Oratorio de HUGO à la gloire du verbe

ÉRIC VIGNER met en scène MARION DE LORME

Pièce de jeunesse de VICTOR HUGO, MARION DE LORME, écrite en 1829, est considérée comme le manifeste du théâtre romantique. Le directeur du Centre dramatique de Bretagne, ÉRIC VIGNER remet à l'honneur, dans une mise en scène épurée et contemporaine, ce texte limpide en alexandrins, tout à la gloire du verbe.

Connu pour son goût des textes contemporains, ÉRIC VIGNER, directeur du Centre dramatique de Bretagne, crée avec MARION DE LORME, sa deuxième pièce du répertoire classique. Écrite en 1829, par VICTOR HUGO jeune, l'auteur préféra la mettre de côté pour éviter les coupes qui lui étaient imposées par le régime de Charles X. C'est donc dans sa version, complétée d'une préface manifeste, que le metteur en scène lorientais a choisi de la présenter au public.

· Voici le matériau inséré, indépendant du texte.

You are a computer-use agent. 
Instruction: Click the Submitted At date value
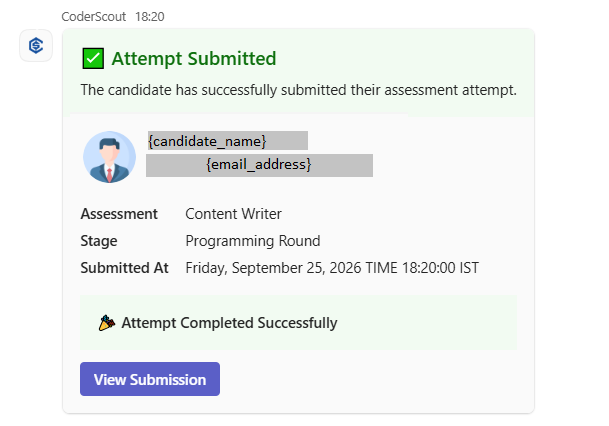coord(332,268)
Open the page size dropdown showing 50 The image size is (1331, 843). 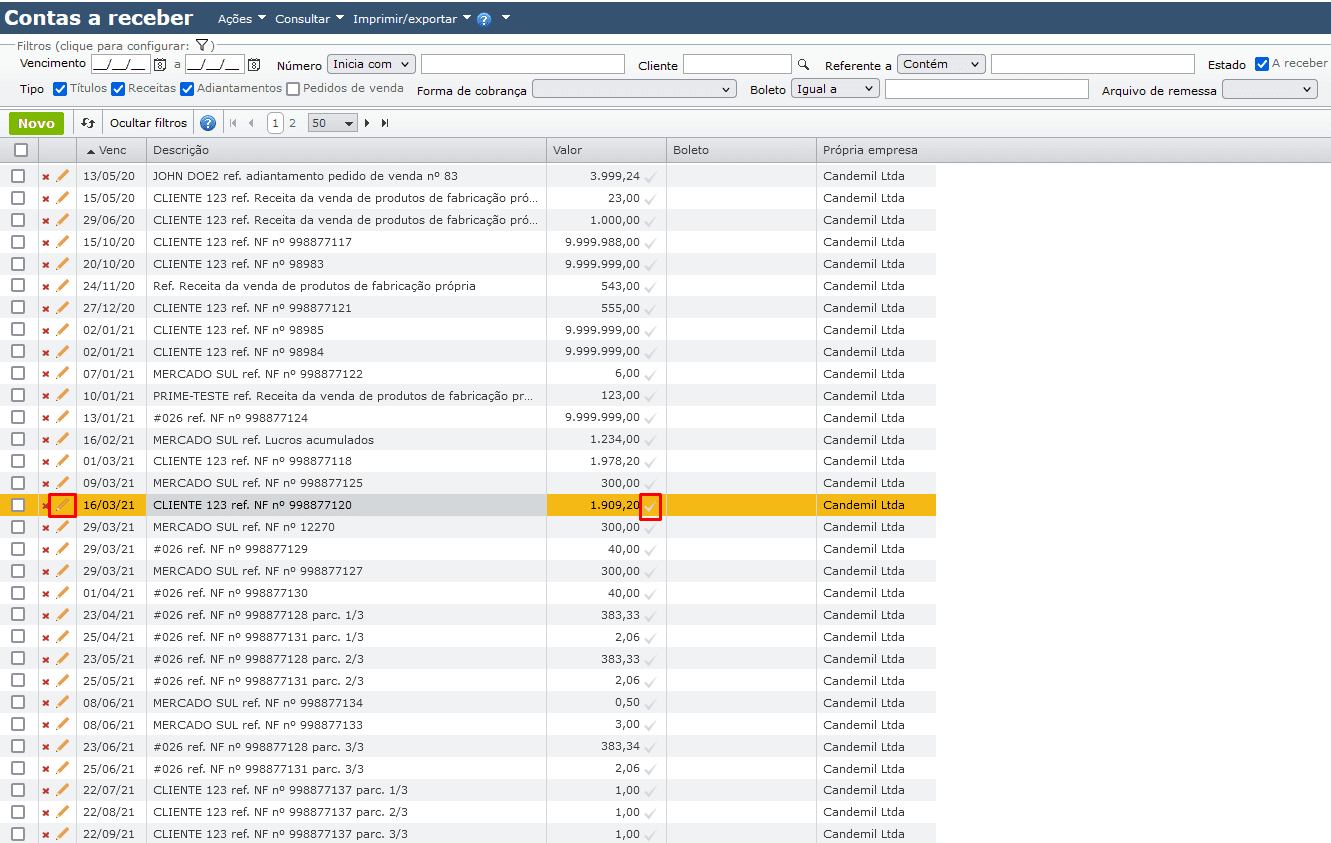coord(333,123)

Une préface primordiale dans le sens, où elle définit la genèse de oeuvre et son ambition romantique, entièrement dévouée à la gloire du verbe. "C'est le manifeste en acte du théâtre romantique naissant", explique ÉRIC VIGNER, directeur du Centre dramatique de Bretagne. Cette pièce, pourtant peu jouée, fait de lui le chef de file du mouvement. "On y retrouve l'idée essentielle selon laquelle il faut que tout meure pour que tout vive." Geste transgressif qui consiste à exalter le passé et le tuer.

En 1831, alors que sort MARION DE LORME, l'heure est à la tolérance et à la liberté. Ainsi, les affaires littéraires peuvent-elles être prises littérairement et le théâtre, théâtralement. C'est en tout cas, ce à quoi aspire alors VICTOR HUGO, qui à 27 ans, ambitionne d'être à la fois Corneille et Shakespeare.

Oratorio limpide

C'est donc avec toute sa fougue qu'il transforme une intrigue de cape et d'épée se déroulant à l'époque de Louis XIII et Richelieu, en un oratorio limpide tout à la gloire du verbe.
En optant pour une mise en scène sobre et d'une grande beauté plastique. les alexandrins résonnent avec toute leur puissance d'évocation. Par leur jeu décalé, les comédiens créent une distance avec l'intrigue et ne succombent jamais dans une quelconque grandiloquence. Seul le rythme et la poésie des vers comptent et transportent le spectateur.   
C'est là tout le talent d'ÉRIC VIGNER, qui par son adaptation et son dispositif scénique, fait de cette pièce, une oeuvre très actuelle, critique du pouvoir et de la tyrannie. Un manifeste politique et poétique à l'épreuve du temps.

Avec l'appétit de la jeunesse

Pourquoi avez-vous choisi de monter MARION DE LORME ?

ÉRIC VIGNER : Je n'ai pas choisi de monter MARION DE LORME. Le texte s'est imposé à moi. En fait, le projet est né par hasard, car excepté Corneille et Racine, j'ai surtout travaillé des écritures contemporaines. On m'a proposé de faire un atelier avec les élèves de l'École nationale de Strasbourg, pour lequel je voulais rencontrer un auteur de langue française dont le théâtre soit plus expressionniste. C'est avec ce projet en tête, et aussi en souvenir des mises en scène de Lucrèce Borgia et d'Hernani, d'Antoine Vitez, que j'ai lu HUGO et découvert MARION DE LORME.

Comment représenter ce texte que l'on considère comme le manifeste du romantisme ?

C'est en effet un théâtre qui veut tout et son contraire, qui se heurte donc au problème de la représentation. Aujourd'hui, le " tout " est impossible à représenter. Néanmoins, on peut montrer comment ce théâtre s'élabore. Très ouvert, le théâtre de HUGO propose une vision de ce qu'est le monde ancien et de ce que pourrait être le monde nouveau et demande au spectateur de se situer par rapport à ces hypothèses, en tant que personnes. Car le théâtre romantique est une exaltation du moi. Tout cela n'implique pas de choisir le monde romantique contre le classique, car les romantiques veulent tout.

Comment définiriez-vous, donc cette pièce charnière ?  

HUGO a écrit MARION DE LORME en trois semaines avec tout l'appétit de la jeunesse, avec une liberté incroyable. Il y a dans cette pièce toute la folie du langage, le foisonnement de la parole. Pourtant, MARION DE LORME, n'en est pas moins très bien construite. C'est aussi une pièce où le charnel, l'esthétique, le spirituel, le politique sont mêlés. Encore une fois, les romantiques veulent tout : le plaisir et le spirituel. Marion est aussi un manifeste poétique.